Go to the line below containing "Open the inbox" and print exactly from there through the line containing "Uncheck ROGLiveService Public checkbox", both included. Print nothing else.

*** RECORDS TO PROCESS ***

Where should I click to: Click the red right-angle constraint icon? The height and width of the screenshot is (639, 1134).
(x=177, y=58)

***
*** RECORDS TO PROCESS ***

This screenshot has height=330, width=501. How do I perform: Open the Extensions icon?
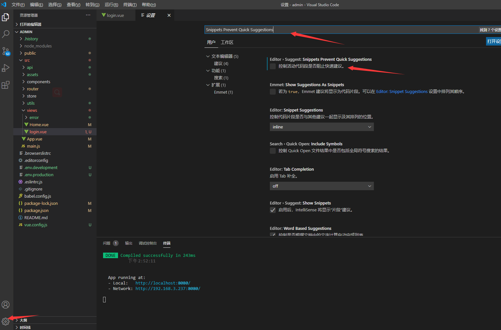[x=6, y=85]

***
*** RECORDS TO PROCESS ***

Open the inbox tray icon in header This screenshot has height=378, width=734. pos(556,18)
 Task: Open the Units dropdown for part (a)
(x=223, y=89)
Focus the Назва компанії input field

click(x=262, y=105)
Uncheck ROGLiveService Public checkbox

***

RESULT BELOW
Open the inbox tray icon in header This screenshot has height=378, width=734. pos(556,18)
 Task: Open the Units dropdown for part (a)
(x=223, y=89)
Focus the Назва компанії input field

click(x=262, y=105)
Uncheck ROGLiveService Public checkbox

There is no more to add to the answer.